━━━━━ Excerpt to read ━━━━━

Central banks recognise more than ever the importance of educating the public and guiding expectations with regard to macroeconomic policy. Today, communications strategies are dominated by transparency and the conviction that communication is essential for effective policy.
Few central banks, however, have deployed as much ingenuity and secured such high levels of engagement as the Bank of Jamaica. It broke the central banking mould with a reggae-inspired communications strategy aimed at educating the public on inflation targeting and the country’s transition from a fixed exchange rate regime.
The economy is now seven years into its dramatic economic turnaround. In 2013, the country entered into a major economic reform programme and in 2017 introduced the Bank of Jamaica Foreign Exchange Intervention and Trading Tool, which led to flexible two-way exchange rate movement. The tool was introduced to bolster the infrastructure around its flexible exchange rate regime.
In 2017, the central bank also stepped up preparation for moving from an ‘inflation targeting lite’ approach to fully fledged inflation targeting. And in the first half of 2020, a new central bank law is expected to be passed by parliament to provide full independence to the bank and enshrine inflation targeting into law.
Observers suggest the Caribbean central bank’s strategy has done more than just lift the economic literacy of its society: it may have also bolstered the Bank of Jamaica’s independence, helped to regain trust in policy-makers and potentially protected the economy against future poor fiscal discipline.

━━━━━ Dataset ━━━━━

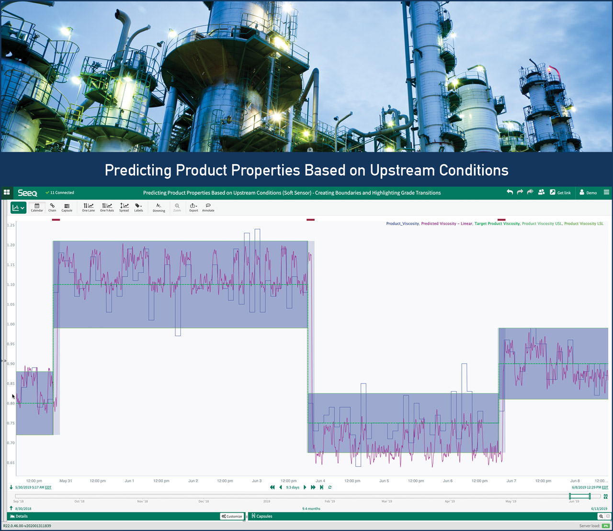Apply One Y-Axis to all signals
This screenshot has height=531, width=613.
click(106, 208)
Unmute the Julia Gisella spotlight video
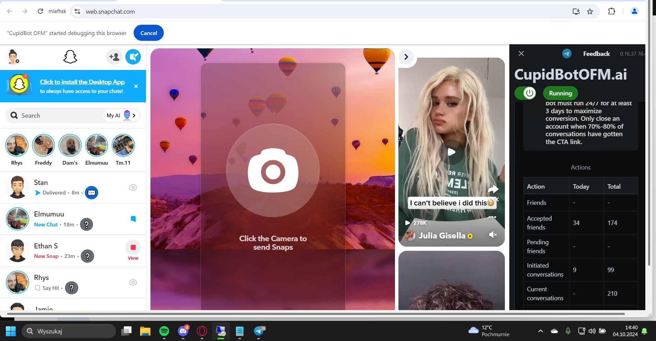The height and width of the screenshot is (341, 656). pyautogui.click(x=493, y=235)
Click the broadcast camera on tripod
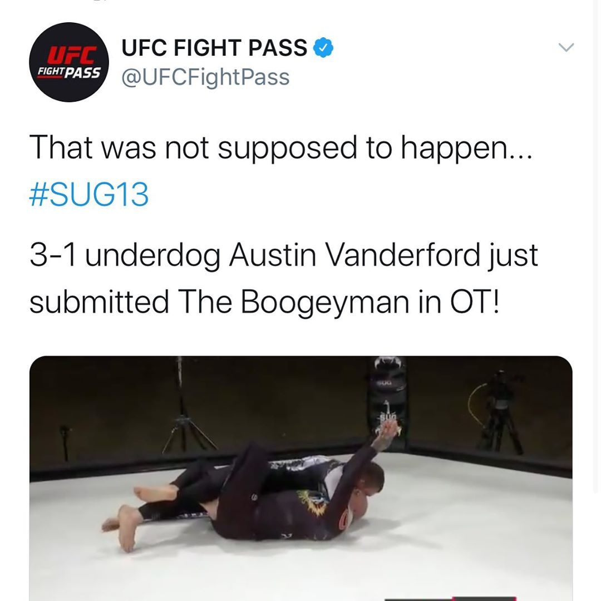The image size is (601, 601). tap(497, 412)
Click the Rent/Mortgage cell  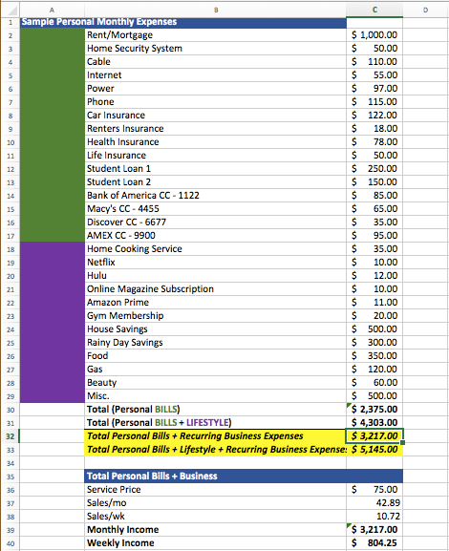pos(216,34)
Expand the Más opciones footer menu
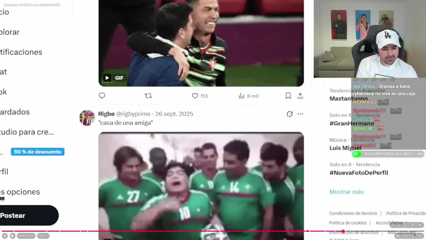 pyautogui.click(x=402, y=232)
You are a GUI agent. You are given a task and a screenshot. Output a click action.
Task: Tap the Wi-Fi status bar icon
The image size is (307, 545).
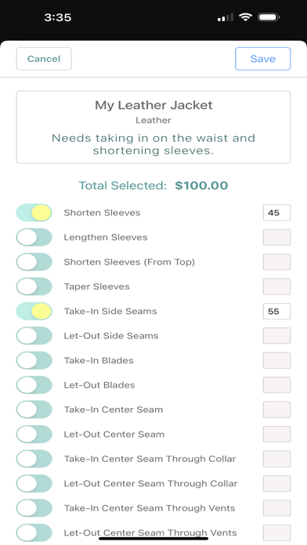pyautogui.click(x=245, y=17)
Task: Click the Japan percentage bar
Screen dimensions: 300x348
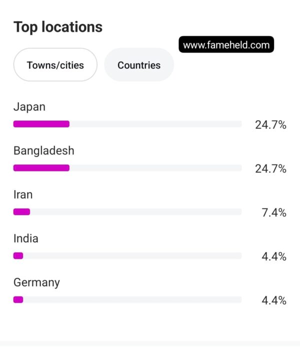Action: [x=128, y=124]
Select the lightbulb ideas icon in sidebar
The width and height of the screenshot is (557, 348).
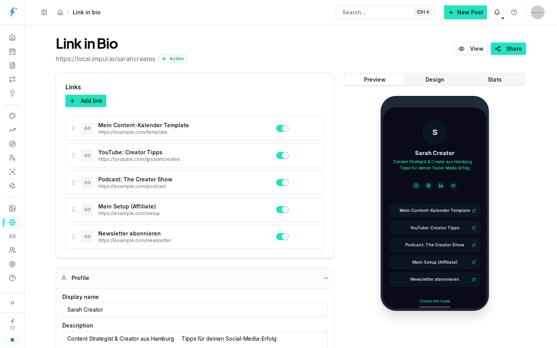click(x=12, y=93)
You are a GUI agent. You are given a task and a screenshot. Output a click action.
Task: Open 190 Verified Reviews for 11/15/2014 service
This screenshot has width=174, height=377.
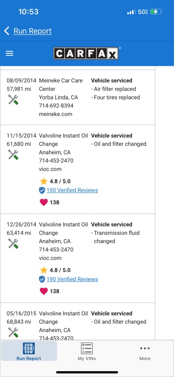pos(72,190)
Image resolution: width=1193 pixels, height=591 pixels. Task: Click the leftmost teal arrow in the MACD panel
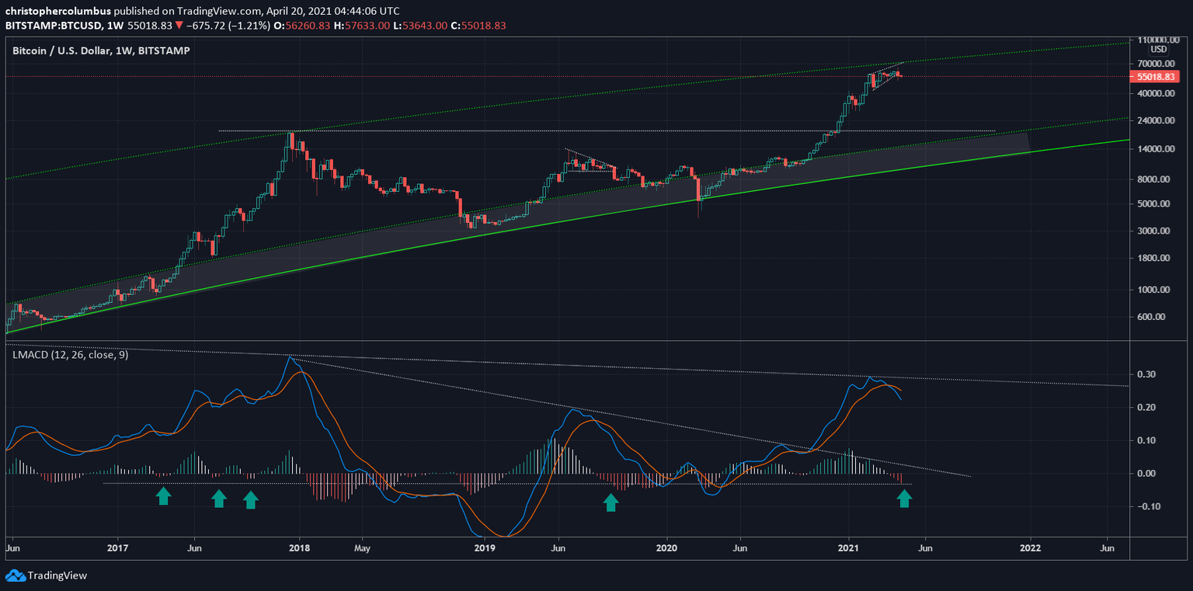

━━━━━

Pick up the article on the Bank of Jamaica's public communications strategy after its last sentence and continue it.

◆ Exercise result ◆
Since December 2018, the central bank has called upon local reggae stars to produce a series of tracks aimed at educating the public about the importance of inflation and the Bank of Jamaica’s new 4-6% target. “That middle ground is what we want, ’cause low, stable and predictable inflation is to the economy like what the bassline is to reggae music” was a verse in one of the songs now viewed over 55,000 times on YouTube.
In addition to the inflation-expounding lyrics inundating social media – and the nation’s TV, radio and music festivals – the central bank has also erected a score of billboards across the island, posted adverts in newspapers and magazines aimed at primary school children and upwards, and created a James Bond-inspired ‘Agent Croc O Doyle’ for social media advertising.
The central bank has also hosted forums to engage directly with members of the public and educate them on the economy’s journey from high and variable, to low and stable inflation.
“It is part of the daily conversation – it is everywhere around you. You see it or listen to the songs so often that they are becoming ingrained,” Constant Lonkeng Ngouana, senior economist at the International Monetary Fund, tells Central Banking. “The IMF provided technical assistance on the regime shift, but we couldn’t have thought of this specific approach – it’s a mark of genius, a homegrown and far-reaching innovation!”
In October 2019, at the IMF annual meeting, managing director Kristalina Georgieva congratulated the Bank of Jamaica on its creative approach to bring society on board with the regime shift and sound economic policy. “Dance and sing your way through trouble!” she declared.
Jill Vardy, the Bank of Canada’s communication adviser and chief of staff to the governor, tells Central Banking: “The Bank of Jamaica is instinctively doing what I think some of the bigger central banks are grappling with, which is how to make ourselves more friendly and accessible and relatable for citizens.”
Given where the central bank is in terms of the evolution of its monetary policy framework, the Bank of Jamaica is “using a sound approach”, she adds: “They’re understanding that accessible communication and clear explanations of the framework should be laid out concurrently with the development of the framework.”
Tony Morrison, director of public relations at the Bank of Jamaica, tells Central Banking the dramatic fiscal turnaround from 2013 – which followed 32 of the 57 independent years as a country in successive IMF adjustment programmes – meant that the central bank finally had breathing space to reform its monetary policy framework.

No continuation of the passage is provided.